- ISTRUZIONI DI LAVORO -
(a) Traduci in inglese questa frase del testo sul glossario del tipografo: "Comprendere quel loro glossario è molto importante spesso per poter preparare al meglio un lavoro, soprattutto complesso, per la stampa."
(b) Nel testo sul glossario del tipografo, riporta il passo da "Antiche officine dell’Arte" a "margini del foglio.", cambiando "termine" in "vocabolo".

- SEGMENTO DI DOCUMENTO -
________________________________________

Eppure, quando si parla con un addetto alla stampa o alla prestampa quel mondo è tuttora presente e affiora nelle parole che usano, alcune molto tecniche e puntuali altre assolutamente desuete.
Comprendere quel loro glossario è molto importante spesso per poter preparare al meglio un lavoro, soprattutto complesso, per la stampa.

Quello che seguirà è un piccolo glossario, incompleto certo, di quella terminologia. (L’invito è di arricchirlo attraverso le vostre esperienze personali, usando i commenti su Facebook).

Antiche officine dell’Arte Tipografica, Napoli fonte: https://www.napolitan.it/2015/02/03/11776/arte-tipografica-mostra-napoli-tra-inchiostro-storia-libri/

Glossario del tipografo novecentesco

  1. Vivo

Il Vivo non è un termine filosofico a che fare con le nostre esistenze, ma è un termine molto usato e ha a che fare con il taglio dei margini del foglio.
Il suo significato arriva da molto lontano e viene usato sia in tipografia che in sartoria: accade quando un elemento grafico è sul bordo ed è necessario tagliarlo. Non solo, ma originariamente quel taglio lo si vedeva, non veniva “rifinito”.

________________________________________

- INFORMAZIONI ESTRATTE -

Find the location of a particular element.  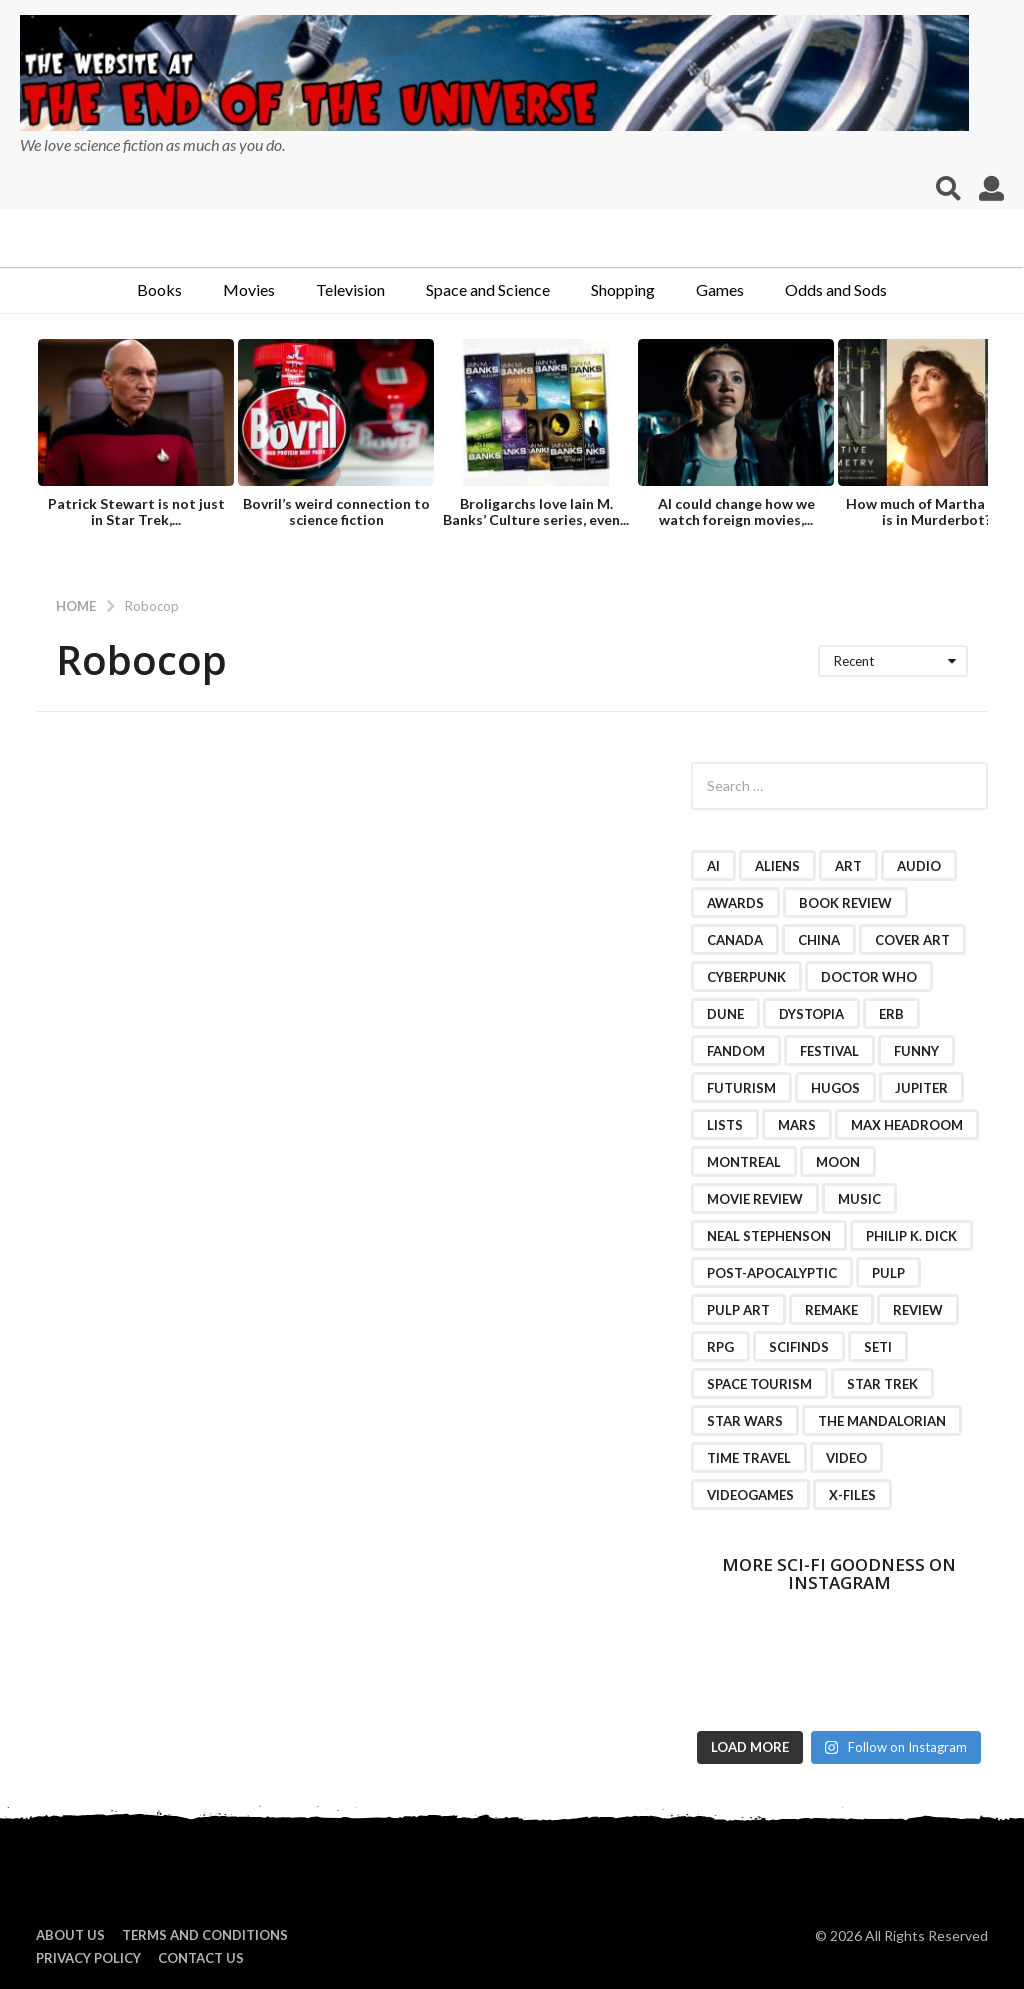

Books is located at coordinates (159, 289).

________________________________________

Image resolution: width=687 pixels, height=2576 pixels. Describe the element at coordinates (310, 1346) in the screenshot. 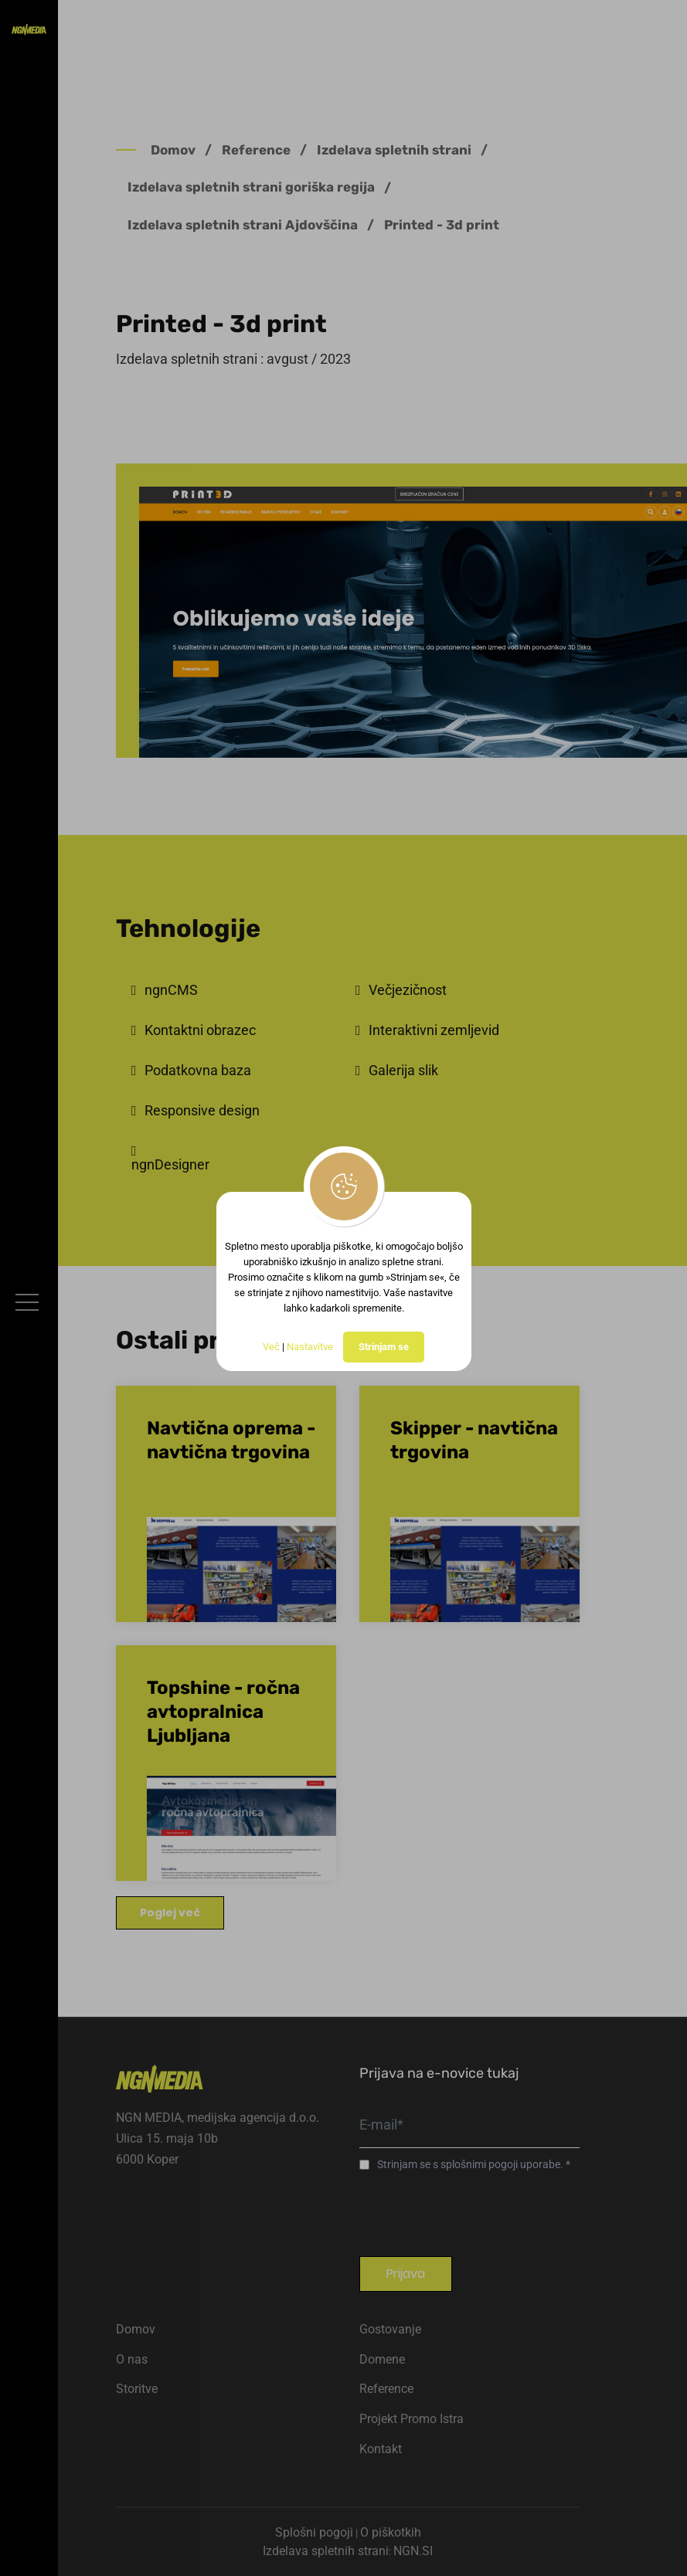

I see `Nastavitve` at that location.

________________________________________

- RISPOSTE FORNITE -
(a) Understanding their glossary is often very important in order to best prepare a job, especially a complex one, for printing.

(b)
Antiche officine dell’Arte Tipografica, Napoli fonte: https://www.napolitan.it/2015/02/03/11776/arte-tipografica-mostra-napoli-tra-inchiostro-storia-libri/

Glossario del tipografo novecentesco

  1. Vivo

Il Vivo non è un vocabolo filosofico a che fare con le nostre esistenze, ma è un vocabolo molto usato e ha a che fare con il taglio dei margini del foglio.